• Directions
Repeat each of these records exactly.

• Supplied data
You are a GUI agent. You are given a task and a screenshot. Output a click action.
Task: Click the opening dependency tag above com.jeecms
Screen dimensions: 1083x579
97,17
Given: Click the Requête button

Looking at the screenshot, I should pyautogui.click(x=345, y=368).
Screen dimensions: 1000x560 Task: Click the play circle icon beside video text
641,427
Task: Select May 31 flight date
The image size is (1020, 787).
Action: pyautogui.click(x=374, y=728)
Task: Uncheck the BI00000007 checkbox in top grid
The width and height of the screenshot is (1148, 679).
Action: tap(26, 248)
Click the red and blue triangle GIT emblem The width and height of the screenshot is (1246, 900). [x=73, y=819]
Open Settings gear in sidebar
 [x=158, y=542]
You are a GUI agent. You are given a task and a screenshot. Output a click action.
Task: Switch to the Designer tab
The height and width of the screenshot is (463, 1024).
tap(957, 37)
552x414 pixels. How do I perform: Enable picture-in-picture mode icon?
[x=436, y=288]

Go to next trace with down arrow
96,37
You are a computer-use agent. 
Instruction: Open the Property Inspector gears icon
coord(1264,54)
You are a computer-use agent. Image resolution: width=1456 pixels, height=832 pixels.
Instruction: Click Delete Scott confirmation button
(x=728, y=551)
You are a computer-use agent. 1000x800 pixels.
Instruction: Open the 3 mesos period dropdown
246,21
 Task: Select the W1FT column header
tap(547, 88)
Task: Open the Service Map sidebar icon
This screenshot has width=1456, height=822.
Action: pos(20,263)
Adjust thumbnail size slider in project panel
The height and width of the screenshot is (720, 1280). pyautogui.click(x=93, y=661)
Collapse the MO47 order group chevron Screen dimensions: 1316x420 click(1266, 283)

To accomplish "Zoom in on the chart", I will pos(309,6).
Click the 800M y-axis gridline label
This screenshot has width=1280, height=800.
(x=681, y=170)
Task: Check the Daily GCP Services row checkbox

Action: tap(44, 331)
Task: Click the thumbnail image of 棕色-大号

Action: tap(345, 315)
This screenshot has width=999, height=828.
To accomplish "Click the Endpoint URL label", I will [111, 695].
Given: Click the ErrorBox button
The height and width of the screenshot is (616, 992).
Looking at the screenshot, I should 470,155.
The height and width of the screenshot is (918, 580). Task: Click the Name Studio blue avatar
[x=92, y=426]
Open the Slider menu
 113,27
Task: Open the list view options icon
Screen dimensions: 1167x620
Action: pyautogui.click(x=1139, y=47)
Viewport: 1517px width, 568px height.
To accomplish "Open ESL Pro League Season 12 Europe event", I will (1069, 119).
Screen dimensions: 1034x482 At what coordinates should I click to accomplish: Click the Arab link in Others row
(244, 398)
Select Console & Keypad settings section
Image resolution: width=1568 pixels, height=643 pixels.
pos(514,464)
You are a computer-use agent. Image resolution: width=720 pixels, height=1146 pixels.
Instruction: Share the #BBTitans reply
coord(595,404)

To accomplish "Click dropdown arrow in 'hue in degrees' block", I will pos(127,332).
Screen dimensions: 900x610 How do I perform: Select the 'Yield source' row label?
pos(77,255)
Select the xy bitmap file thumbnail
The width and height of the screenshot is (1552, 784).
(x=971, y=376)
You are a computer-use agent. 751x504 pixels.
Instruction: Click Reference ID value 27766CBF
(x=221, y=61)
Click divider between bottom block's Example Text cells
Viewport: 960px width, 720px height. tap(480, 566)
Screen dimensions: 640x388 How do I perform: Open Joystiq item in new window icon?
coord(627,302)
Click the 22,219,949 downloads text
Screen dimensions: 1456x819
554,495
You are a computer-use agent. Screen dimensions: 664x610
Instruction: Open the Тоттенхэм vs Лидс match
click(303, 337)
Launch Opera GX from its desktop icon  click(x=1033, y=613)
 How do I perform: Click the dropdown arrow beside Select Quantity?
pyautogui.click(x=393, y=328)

• Solution for this problem
You are a GUI agent. You are given a task and a screenshot. Output a click action.
Task: Click the opening dependency tag above com.jeecms
Screen dimensions: 1083x579
97,17
Given: Click the Requête button

Looking at the screenshot, I should pyautogui.click(x=345, y=368).
Screen dimensions: 1000x560 Task: Click the play circle icon beside video text
641,427
Task: Select May 31 flight date
The image size is (1020, 787).
Action: pyautogui.click(x=374, y=728)
Task: Uncheck the BI00000007 checkbox in top grid
The width and height of the screenshot is (1148, 679).
Action: tap(26, 248)
Click the red and blue triangle GIT emblem The width and height of the screenshot is (1246, 900). [x=73, y=819]
Open Settings gear in sidebar
 [x=158, y=542]
You are a GUI agent. You are given a task and a screenshot. Output a click action.
Task: Switch to the Designer tab
The height and width of the screenshot is (463, 1024).
tap(957, 37)
552x414 pixels. How do I perform: Enable picture-in-picture mode icon?
[x=436, y=288]

Go to next trace with down arrow
96,37
You are a computer-use agent. 
Instruction: Open the Property Inspector gears icon
coord(1264,54)
You are a computer-use agent. Image resolution: width=1456 pixels, height=832 pixels.
Instruction: Click Delete Scott confirmation button
(x=728, y=551)
You are a computer-use agent. 1000x800 pixels.
Instruction: Open the 3 mesos period dropdown
246,21
 Task: Select the W1FT column header
tap(547, 88)
Task: Open the Service Map sidebar icon
This screenshot has width=1456, height=822.
Action: pos(20,263)
Adjust thumbnail size slider in project panel
The height and width of the screenshot is (720, 1280). pyautogui.click(x=93, y=661)
Collapse the MO47 order group chevron Screen dimensions: 1316x420 click(1266, 283)

To accomplish "Zoom in on the chart", I will pos(309,6).
Click the 800M y-axis gridline label
This screenshot has width=1280, height=800.
(x=681, y=170)
Task: Check the Daily GCP Services row checkbox

Action: tap(44, 331)
Task: Click the thumbnail image of 棕色-大号

Action: tap(345, 315)
This screenshot has width=999, height=828.
To accomplish "Click the Endpoint URL label", I will [111, 695].
Given: Click the ErrorBox button
The height and width of the screenshot is (616, 992).
Looking at the screenshot, I should 470,155.
The height and width of the screenshot is (918, 580). Task: Click the Name Studio blue avatar
[x=92, y=426]
Open the Slider menu
 113,27
Task: Open the list view options icon
Screen dimensions: 1167x620
Action: pyautogui.click(x=1139, y=47)
Viewport: 1517px width, 568px height.
To accomplish "Open ESL Pro League Season 12 Europe event", I will (1069, 119).
Screen dimensions: 1034x482 At what coordinates should I click to accomplish: Click the Arab link in Others row
(244, 398)
Select Console & Keypad settings section
Image resolution: width=1568 pixels, height=643 pixels.
pos(514,464)
You are a computer-use agent. Image resolution: width=720 pixels, height=1146 pixels.
Instruction: Share the #BBTitans reply
coord(595,404)

To accomplish "Click dropdown arrow in 'hue in degrees' block", I will pos(127,332).
Screen dimensions: 900x610 How do I perform: Select the 'Yield source' row label?
pos(77,255)
Select the xy bitmap file thumbnail
The width and height of the screenshot is (1552, 784).
(x=971, y=376)
You are a computer-use agent. 751x504 pixels.
Instruction: Click Reference ID value 27766CBF
(x=221, y=61)
Click divider between bottom block's Example Text cells
Viewport: 960px width, 720px height. tap(480, 566)
Screen dimensions: 640x388 How do I perform: Open Joystiq item in new window icon?
coord(627,302)
Click the 22,219,949 downloads text
Screen dimensions: 1456x819
554,495
You are a computer-use agent. Screen dimensions: 664x610
Instruction: Open the Тоттенхэм vs Лидс match
click(303, 337)
Launch Opera GX from its desktop icon  click(x=1033, y=613)
 How do I perform: Click the dropdown arrow beside Select Quantity?
pyautogui.click(x=393, y=328)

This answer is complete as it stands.